Il Tribunale amministrativo regionale ha bocciato il ricorso effettuato dal Comune di Tavernola nel 2018 contro la decisione, da parte della Cementifera, di bruciare combustibili solidi secondari. La comunicazione arriva dall’amministrazione comunale e da Legambiente, che si trovano a combattere sullo stesso fronte.

"Il Tar di Brescia ha dato torto al Comune – si legge nel comunicato diramato nelle scorse ore –. In relaziona al futuro questa amministrazione non può stare a guardare. È una sentenza che rispettiamo ma non condividiamo, valutandone l’appello al Consiglio di Stato. La recente crisi energetica ha favorito un orientamento simile anche a livello centrale del Governo, con norme che stanno favorendo il coincenerimento di rifiuti nei cementifici e l’utilizzo delle fonti fossili per fare fronte all’emergenza".

Il Comune esprime anche preoccupazione sulla possibilità che in futuro sia ampliata la tipologia di rifiuti da incenerire.

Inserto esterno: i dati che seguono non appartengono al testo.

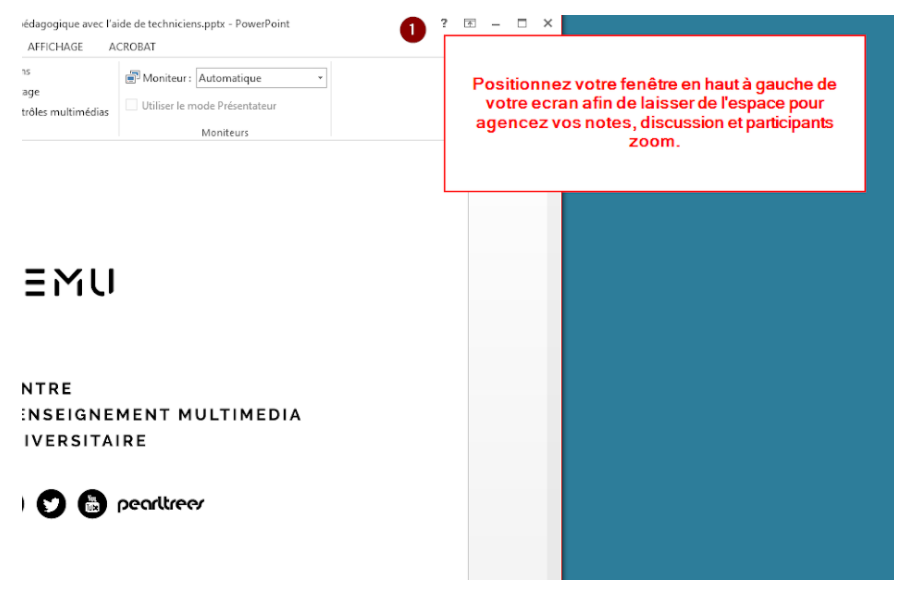Minimize the PowerPoint window
The image size is (913, 590).
click(496, 23)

"L’autorizzazione del cementificio riguarda l’utilizzo di Css-Combustibile, un rifiuto ottenuto dalla componente secca di plastica, carta, fibre tessili. Ci auguriamo il rispetto delle premesse fatte dalla dirigenza qualche anno fa, quando dichiarava che non avrebbe mai avviato questa pratica senza il consenso locale che non c’è ora e non c’è mai stato. Restano anche le problematiche legate a una frana da 2milioni100mila metricubi, sul fronte del monte Saresano, dietro la fabbrica, tutt’altro che ferma e che, ad oggi, si muove ancora di circa 0,26 e 0,34 millimetri al giorno, quindi il triplo circa rispetto al trend storico in quel pendio".

Legambiente del Basso Sebino si è espressa con toni ancora più duri. "La bocciatura, da parte dei magistrati amministrativi del ricorso presentato nel 2018 dal Comune di Tavernola, mortifica le autonomie locali – dice Dario Balotta del Circolo Luciano Pajola –. Trascura l’ambiente e la salute di tutti i cittadini, temi recentemente inseriti nella Costituzione. L’attività produttiva non può più essere decisa solo da Italsacci. Le sue emissioni inquinanti, il deposito di materiali pericolosi, l’estrazione della marna dal monte Saresano, che ha minacciato una pericolosa frana per tutti i paesi del lago d’Iseo, oltre al caotico traffico provocato da centinaia di camion giornalieri che transitano sulla stretta litoranea, non possono più essere sottovalutati. L’azienda non deve condizionare ogni decisione sul futuro del territorio".